Países Bajos pide reversar libertad de ciudadano holandés acusado de narcotráfico en Colombia
Un ciudadano neerlandés capturado en febrero de 2026 por narcotráfico fue liberado por una jueza bogotana que consideró irregularidades en los documentos del expediente. La embajada de Países Bajos rechazó esta decisión mediante una nota diplomática y advirtió que la libertad representa un riesgo de fuga que podría frustrar su extradición. El conflicto pone en el centro la discusión sobre si la falta de traducción oficial completa de documentos al español vulneró el debido proceso.
Una decisión judicial en Bogotá desató una controversia diplomática que tiene en el medio a un ciudadano holandés acusado de narcotráfico. La jueza 44 Penal Municipal con función de control de garantías ordenó la libertad inmediata de Jozef Marcus Hendricka Van der Voort, quien había permanecido recluido en la cárcel La Picota desde su captura el 18 de febrero de 2026, cuando fue aprehendido en cumplimiento de una orden de extradición emitida por las autoridades de Países Bajos.
La tensión surgió porque la defensa del procesado argumentó que varios documentos del expediente no contaban con traducción oficial completa al español. Para la jueza, esta situación era grave: sin la documentación debidamente traducida, no se podía garantizar el debido proceso y la legalidad de la detención provisional quedaba cuestionada. Por eso decidió dejarlo en libertad el mismo día en que Países Bajos envió una nota diplomática formal pidiendo que se revocara esa medida.

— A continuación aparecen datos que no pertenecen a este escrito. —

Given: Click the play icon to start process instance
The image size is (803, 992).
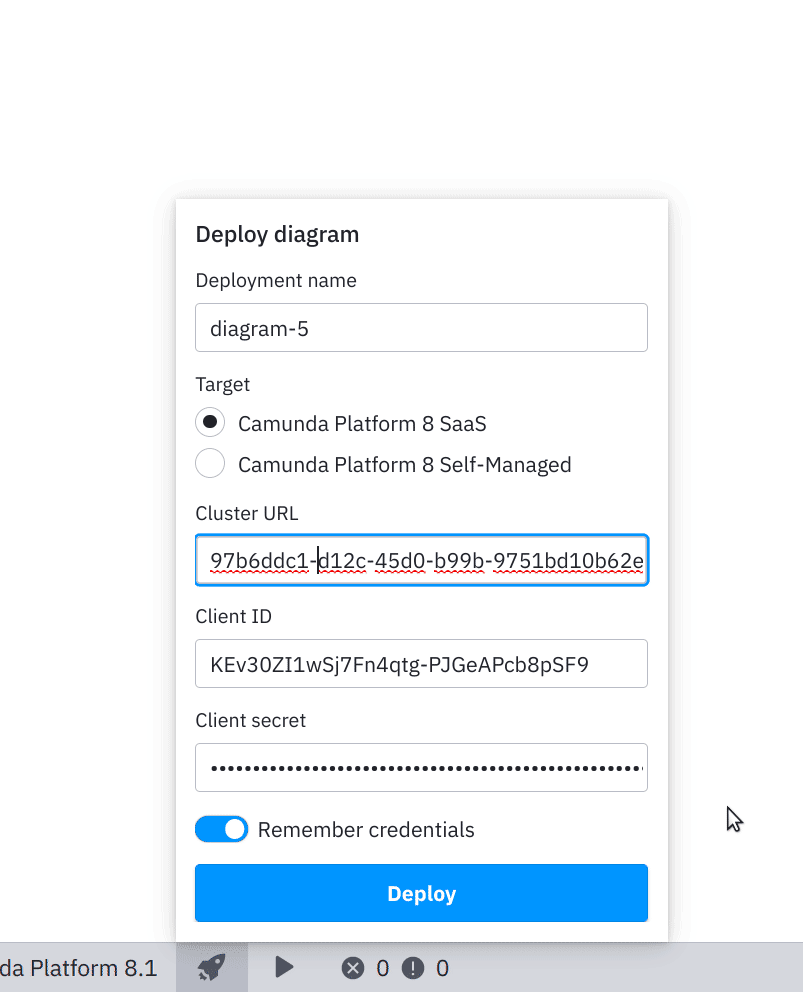Looking at the screenshot, I should (284, 967).
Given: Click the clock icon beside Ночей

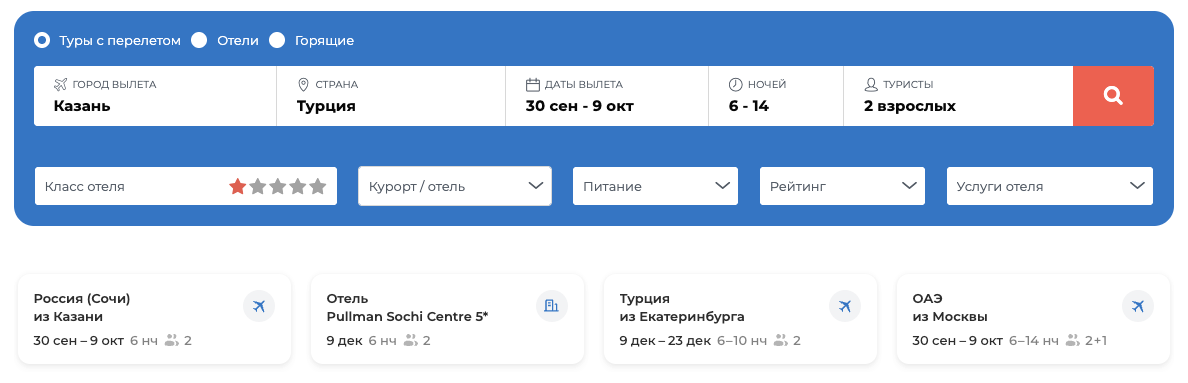Looking at the screenshot, I should point(735,84).
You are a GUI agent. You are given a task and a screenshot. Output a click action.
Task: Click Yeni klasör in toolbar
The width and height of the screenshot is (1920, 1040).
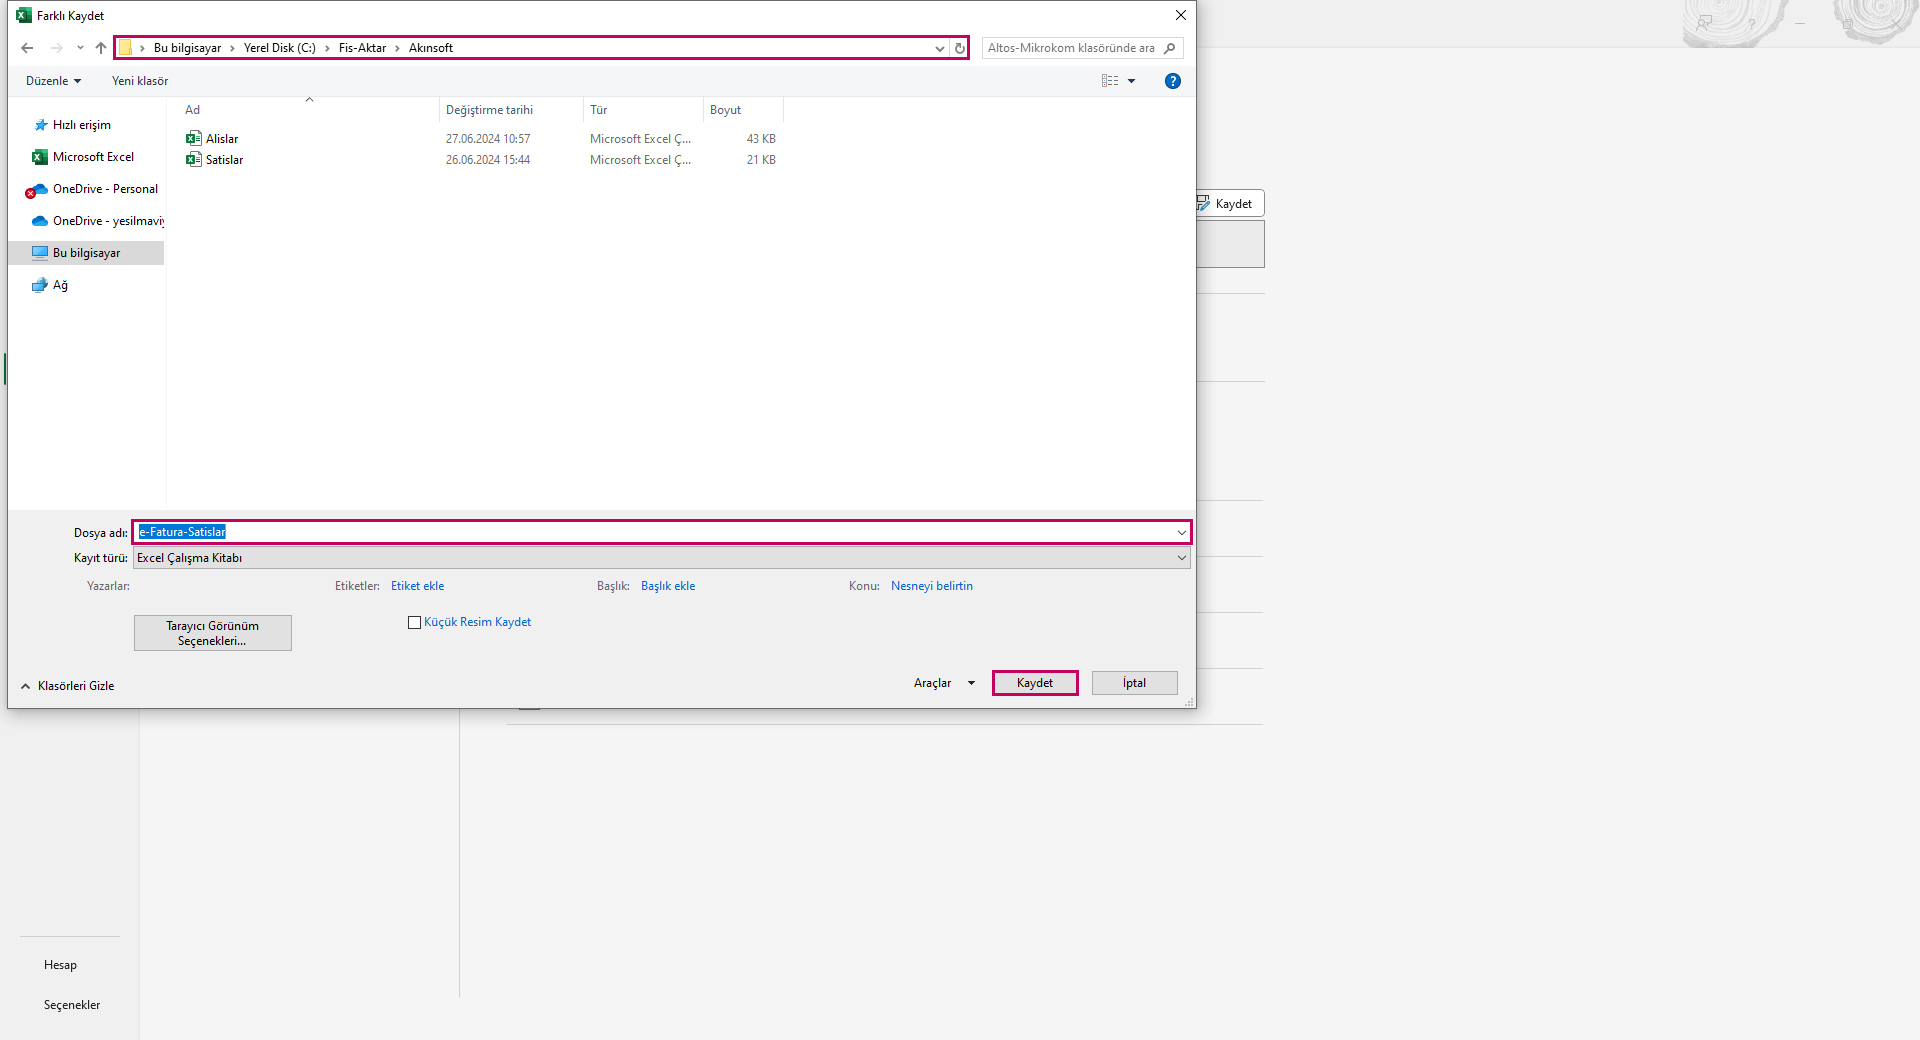[140, 81]
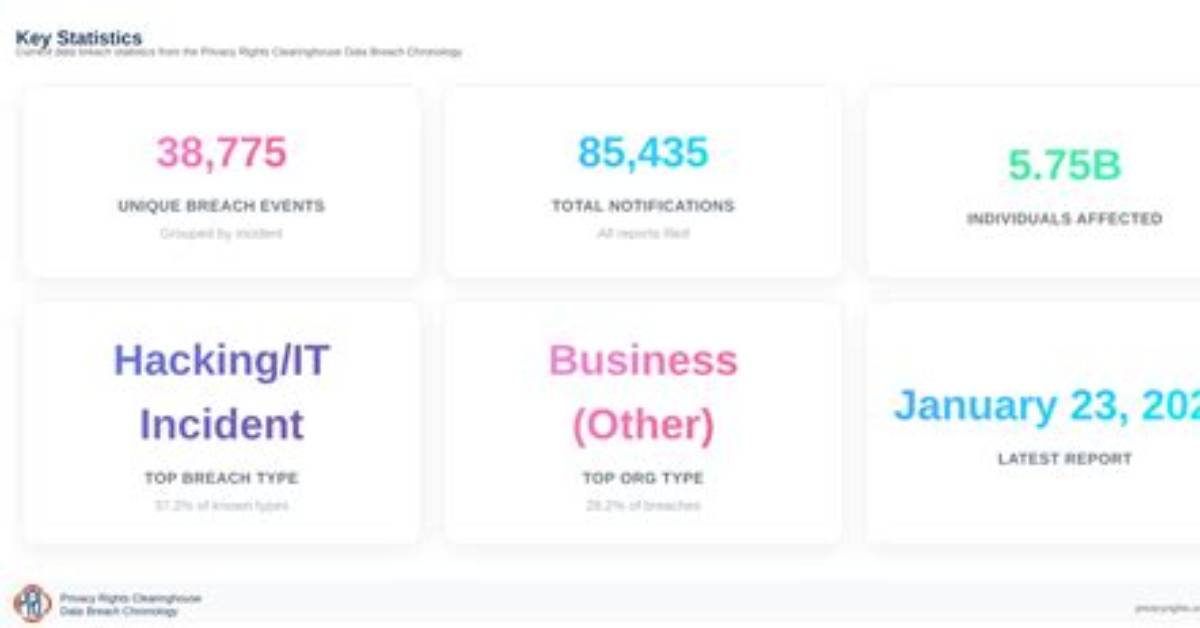Select the Hacking/IT Incident text
The width and height of the screenshot is (1200, 628).
pos(221,392)
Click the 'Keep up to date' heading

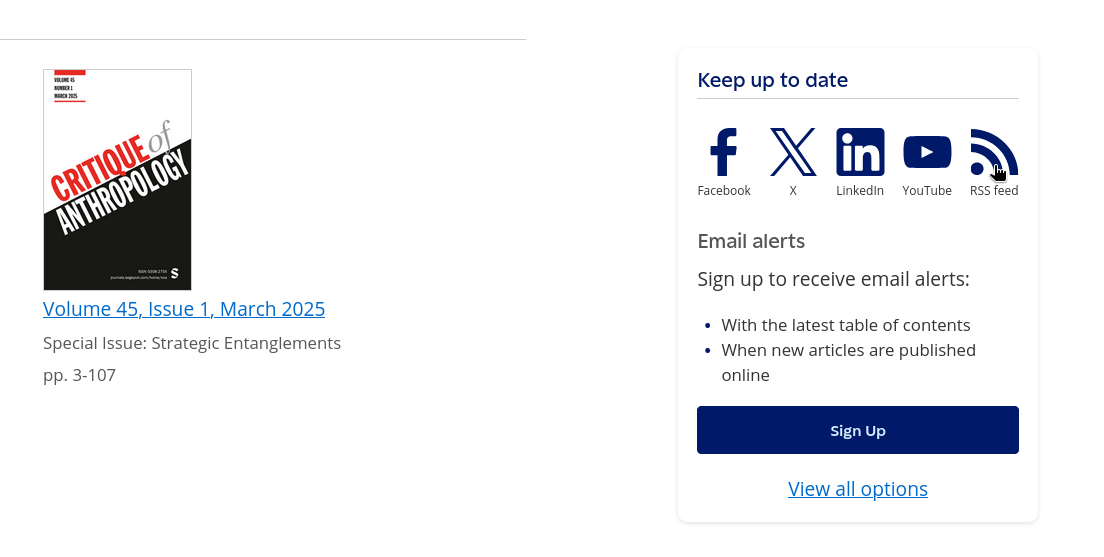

Desde La Haya no estuvieron de acuerdo con el criterio de la magistrada. La embajada neerlandesa argumentó en su comunicación oficial que la designación de un traductor por parte de la Corte Suprema de Justicia tenía un propósito claro: garantizar los derechos del procesado durante la revisión del caso, pero sin afectar la validez ni la formalización de la solicitud de extradición. Además, insistieron en que su país cumplió con todos los requisitos formales y materiales exigidos por la ley colombiana.
Lo que más preocupa a Países Bajos es que Van der Voort, ahora en libertad, representa un alto riesgo de fuga que podría echar por tierra todo el proceso de extradición. Es un punto que tiene sentido: si el hombre desaparece, será difícil llevarlo ante la justicia neerlandesa para que responda por los delitos de narcotráfico que le imputan.
Ahora la pelota está en la cancha de la justicia colombiana. Serán los jueces los encargados de analizar los argumentos de ambas partes y definir si la liberación del ciudadano holandés fue la decisión correcta o si, por el contrario, debe revocarse para permitir que continúe el trámite de extradición. Mientras tanto, el debate jurídico sobre la legalidad del procedimiento sigue abierto.